== Input data ==
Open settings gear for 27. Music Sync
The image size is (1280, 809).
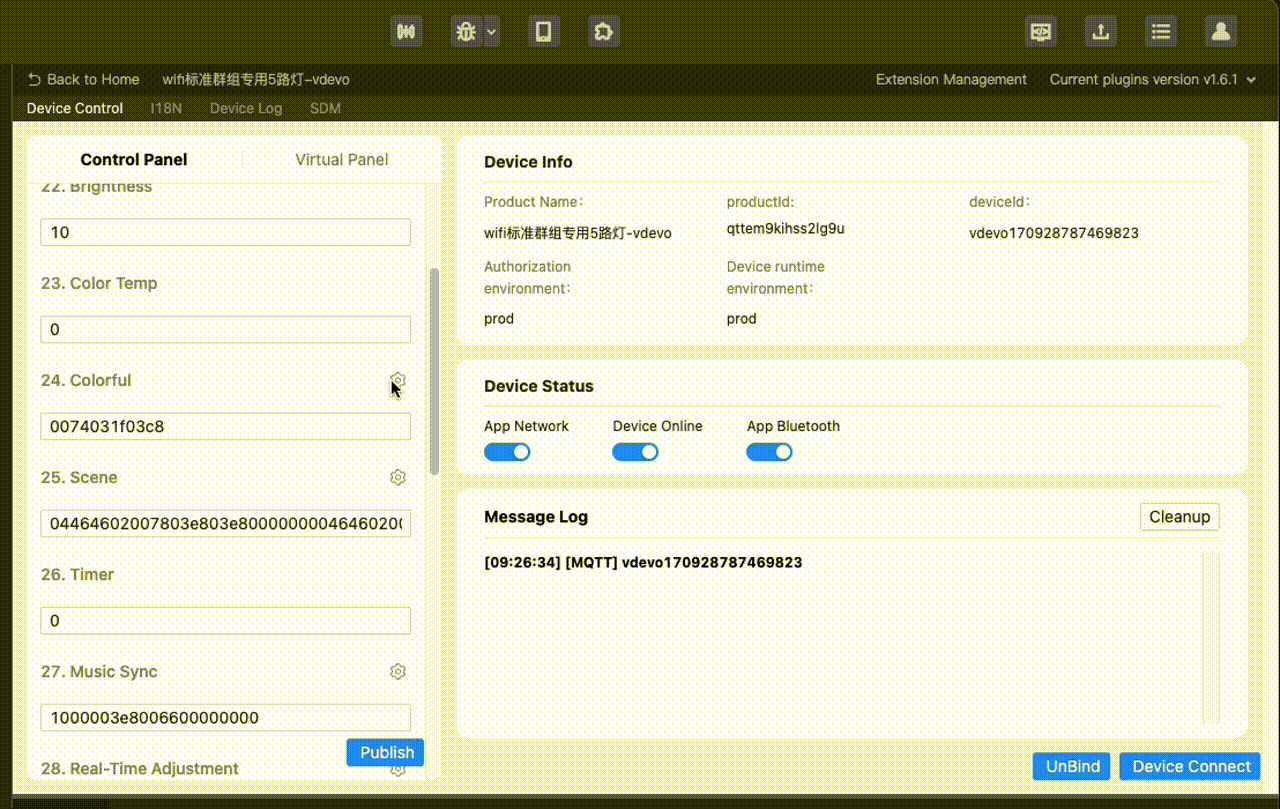(397, 671)
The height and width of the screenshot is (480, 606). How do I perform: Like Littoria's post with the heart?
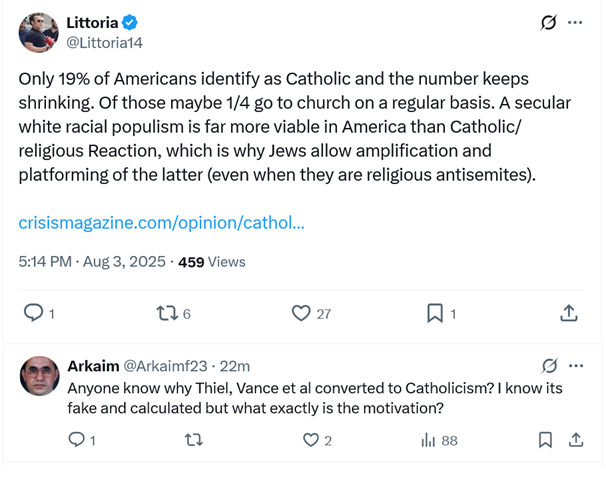pyautogui.click(x=301, y=314)
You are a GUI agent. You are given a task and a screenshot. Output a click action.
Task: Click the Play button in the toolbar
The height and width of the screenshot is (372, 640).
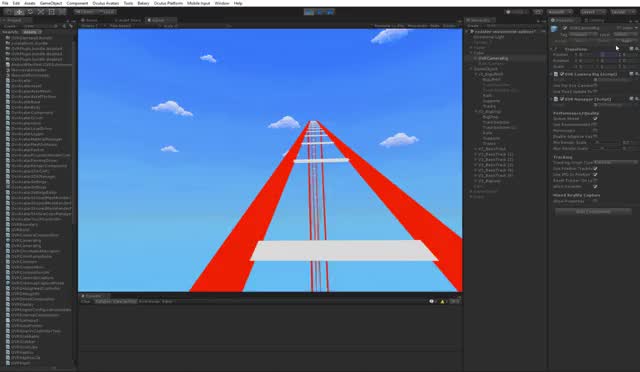click(x=309, y=12)
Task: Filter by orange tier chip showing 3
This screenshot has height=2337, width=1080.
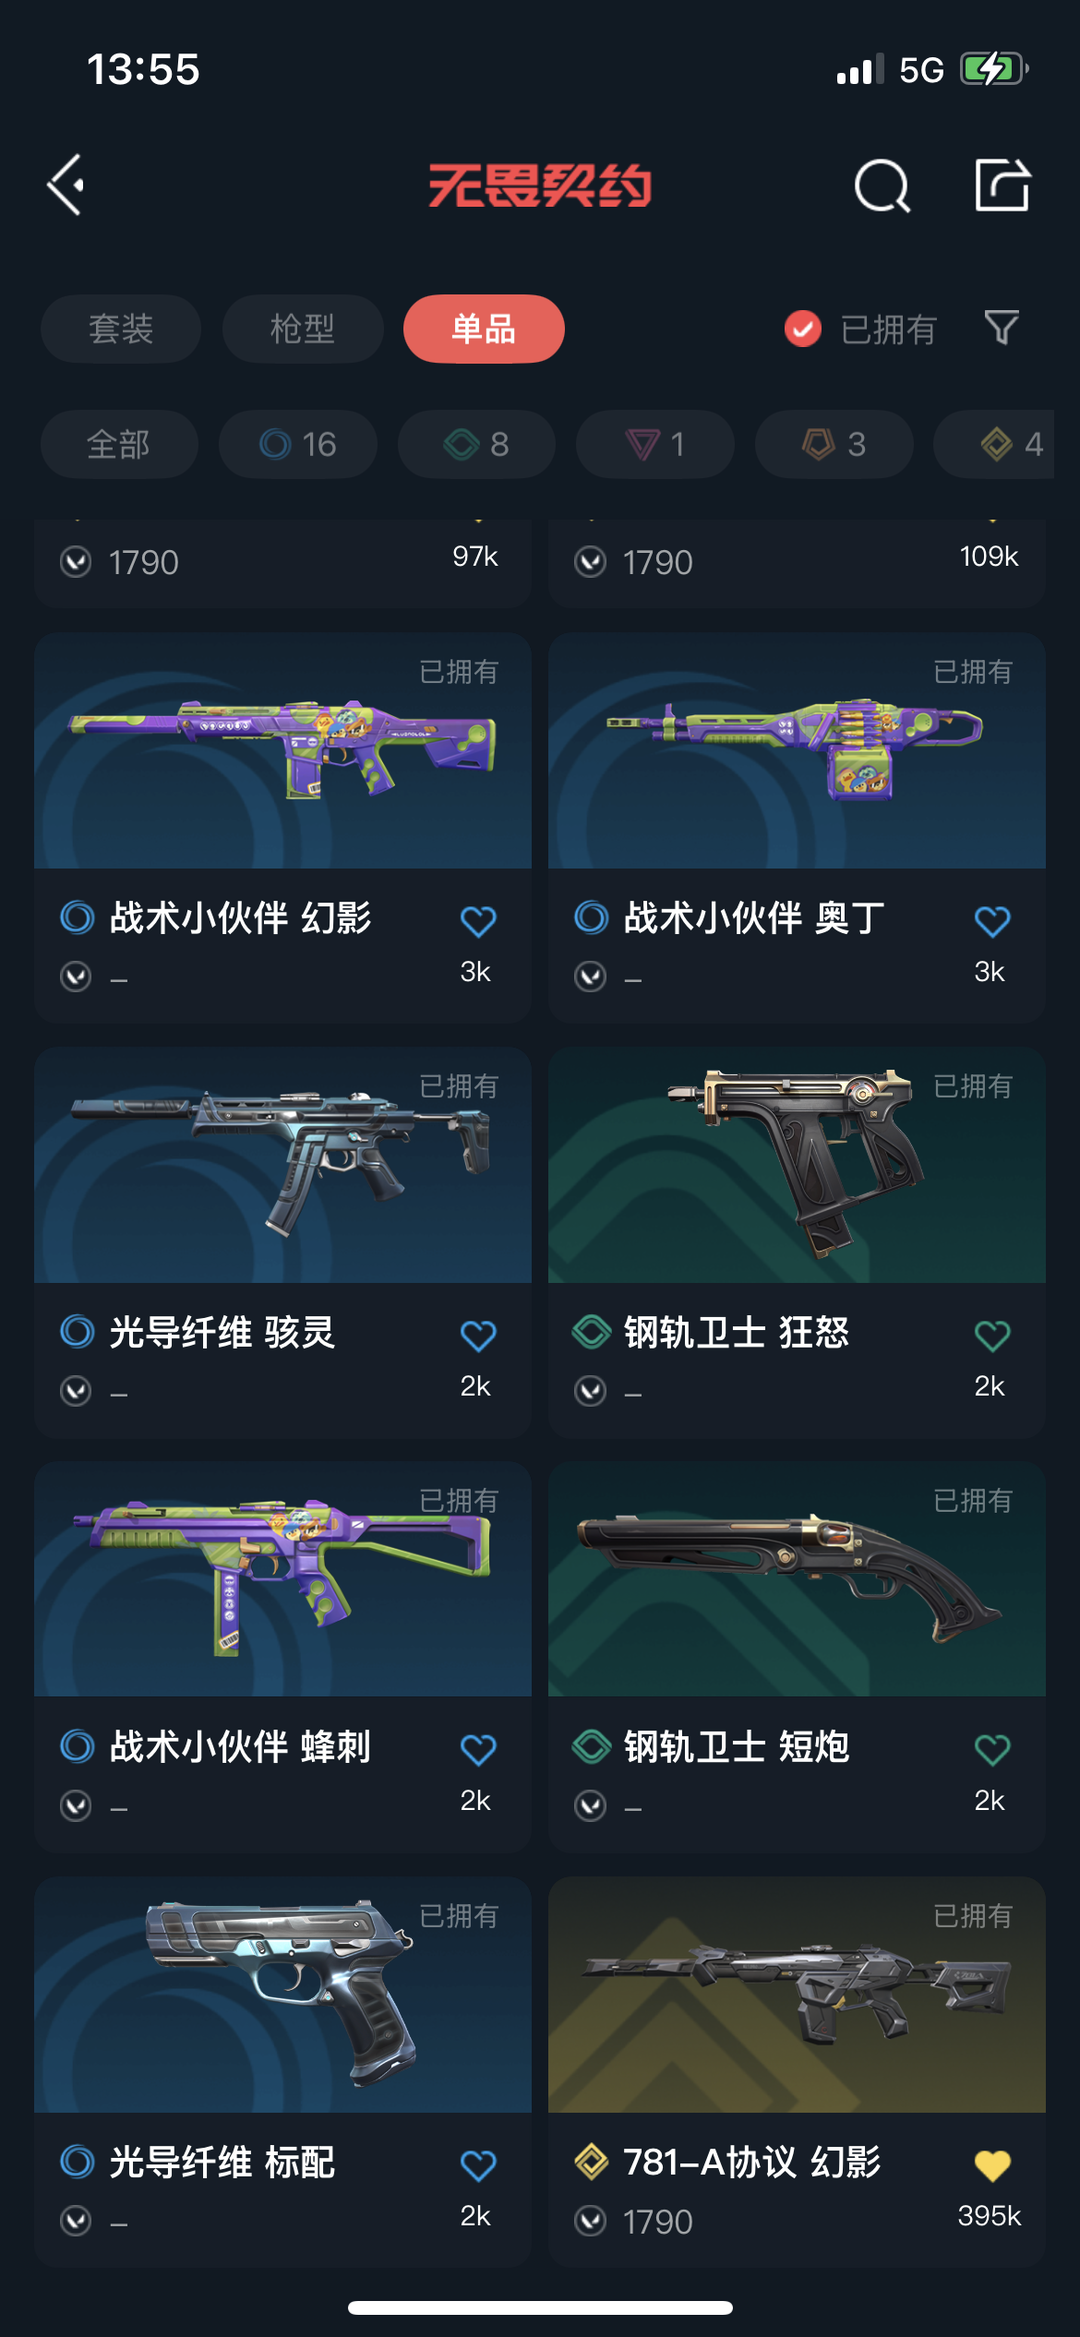Action: pyautogui.click(x=834, y=444)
===
■ Goal of the exercise ■
In your copy, include no pictures, but reproduce all records exactly.

■ Solved problem ■
Open settings gear for 27. Music Sync
The image size is (1280, 809).
(397, 671)
The height and width of the screenshot is (480, 606). How do I perform: Like Littoria's post with the heart?
pyautogui.click(x=301, y=314)
You are a GUI agent. You are given a task and a screenshot. Output a click action.
Task: Click the Play button in the toolbar
The height and width of the screenshot is (372, 640).
click(x=309, y=12)
Task: Filter by orange tier chip showing 3
This screenshot has height=2337, width=1080.
Action: pyautogui.click(x=834, y=444)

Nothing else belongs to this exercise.